We report a case of PPMS with molecular confirmation using fluorescence in situ hybridization (FISH) and DNA sequencing in a 45-year-old female patient. Computer tomography (CT) scanning revealed a peripheral circumscribed solid mass of 2.1 × 2 cm in the right lung superior lobe. Histologically, the tumor cells ranged from stellate, polygonal to chondrocyte-like or physaliferous-like, forming reticular network of delicate lace-like cellular strands and cords in abundant myxoid stroma. The tumor cell immunophenotype was positive for vimentin, EMA and negative for CK-pan, TTF-1, CAM5.2, S-100, calponin, SMA, desmin, ALK, CD31 and CD34. Molecular analysis demonstrated EWSR1-CREB1 gene fusion in this tumor. During 38 months of follow-up, the patient was alive with no clinical or radiological evidence of recurrence or metastasis.

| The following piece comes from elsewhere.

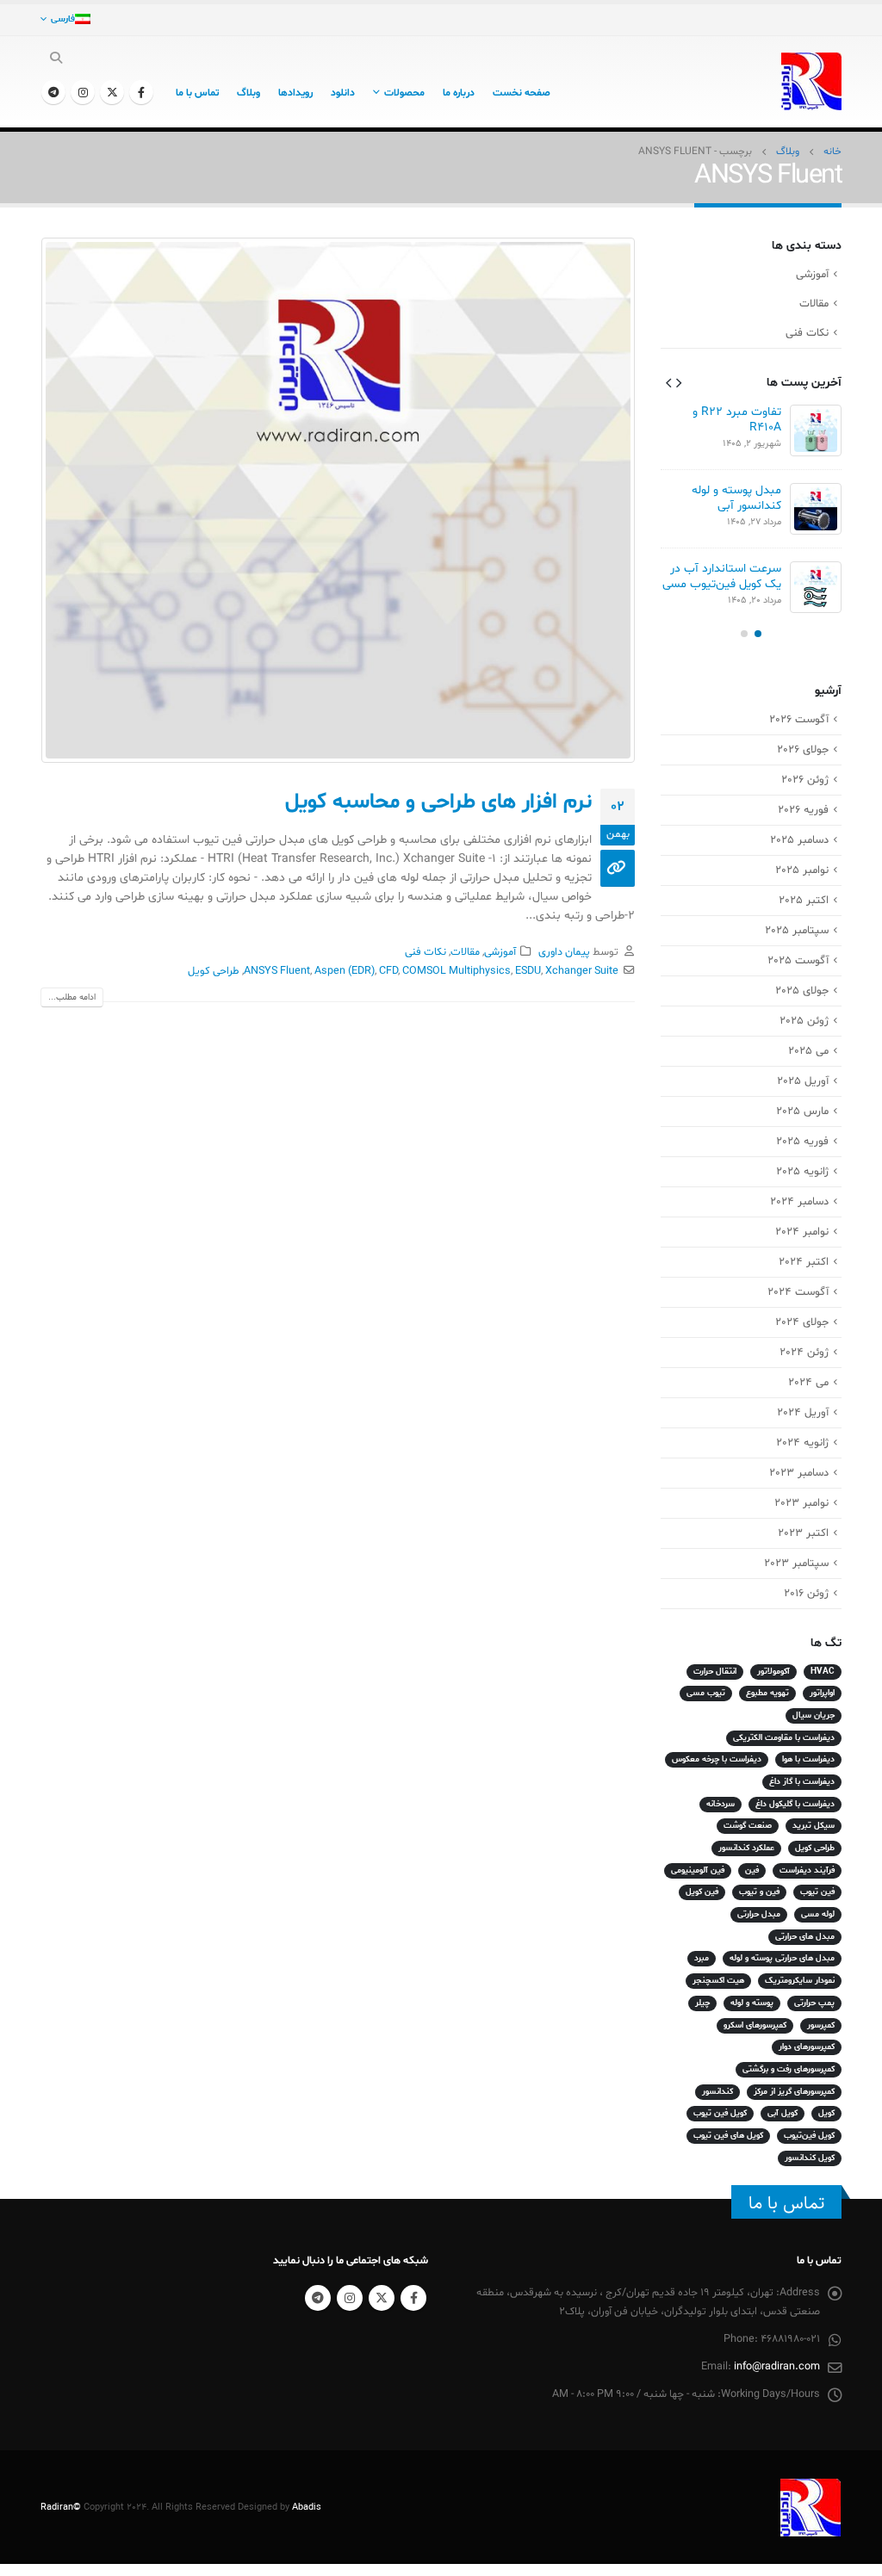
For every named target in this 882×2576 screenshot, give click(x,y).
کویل (826, 2113)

PPMS is a rare low-grade sarcoma with distinct histological and genetic features. We add another case to the literature of this rare tumor and report for the first time occurrence of chondrocyte-like and physaliferous-like tumor cells in this tumor, thus enriching its morphologic and cytologic spectrum.
原发性肺黏液样肉瘤(PPMS)是一种极为罕见的肺肉瘤,大多数情况下以反复出现的平衡染色体易位 t(2;22)(q33;q12)为特征,导致致癌融合基因 EWSR1-CREB1。
我们报告了一例经荧光原位杂交(FISH)和 DNA 测序分子证实的 PPMS 病例,患者为 45 岁女性。计算机断层扫描(CT)显示右肺上叶有一个 2.1×2cm 的周围边界清楚的实性肿块。组织学上,肿瘤细胞呈星状、多边形、软骨样或泡状,在丰富的黏液样基质中形成网状的纤细花边状细胞条索和索带。肿瘤细胞免疫表型为波形蛋白阳性,EMA 阴性,CK-pan、TTF-1、CAM5.2、S-100、钙调蛋白、SMA、结蛋白、ALK、CD31 和 CD34 阴性。分子分析显示该肿瘤存在 EWSR1-CREB1 基因融合。在 38 个月的随访期间,患者存活,无复发或转移的临床或影像学证据。
PPMS 是一种罕见的低度肉瘤,具有独特的组织学和遗传学特征。我们在该罕见肿瘤的文献中增加了另一个病例,并首次报道了该肿瘤中存在软骨样和泡状肿瘤细胞,从而丰富了其形态和细胞学谱。